A worthy revival of a classic format: a modern classic
Sunday, 15 August 2021 | Daniel
The f/15 achromat is a classic format for moon/planetary/double stars enthusiasts; the long focal length and slow focal ratio means excellent optical correction is possible even with classic optical glass types.
The ScopeTech 80mm f/15 certainly delivers on this promise. Even at magnifications at 300x (and above) the image shows no trace of astigmatism and spherical aberration correction is essentially textbook-perfect for a slow achromat. The perfect, concentric and circular airy discs is a testiment to very high quality lens figure and polish and perfect collimation.
Does it show chromatic aberration? Yes - it's an achromat. Chromatic aberration is present but is very, very well controlled; a slight amount of blue halo is seen around bright stars and on Jupiter, and of course bright objects are cast with the "romantic" faint yellowish color that stems from the fact that the purple end of the spectrum is out of focus in a classic achromat like this.
Mechanical quality is quite good, although simplistic; the photos first fooled me to believe that most of the black components were plastic while in fact they are mostly made of carefully painted light-weight metal. The light weight is a very welcome feature as it makes mounting the scope easy.

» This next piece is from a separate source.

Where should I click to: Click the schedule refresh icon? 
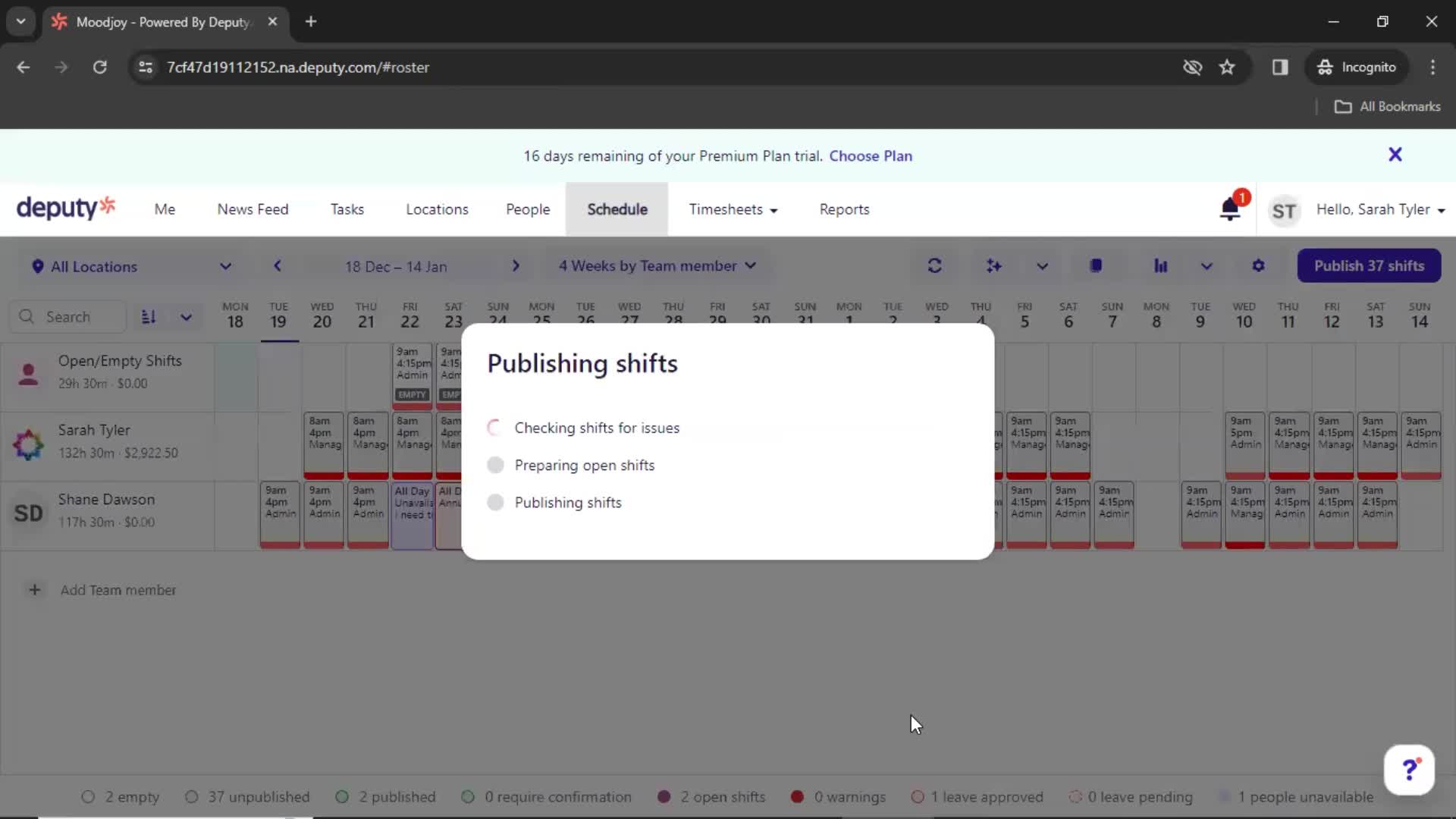click(x=934, y=266)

Achromats have been given a bad rap in recent years, mainly because many of them are cheaply made and show lots of CA and SA due to very fast focal ratios. Make no mistake, this scope isn’t your department store’s cheap achromat; the Scopetech f/15 is a high quality instrument. If you can mount its 1200 mm focal length tube and you are looking for a limited-aperture but very competent moon/planetary/double star scope (which is very typical for urban stargazers), look no further.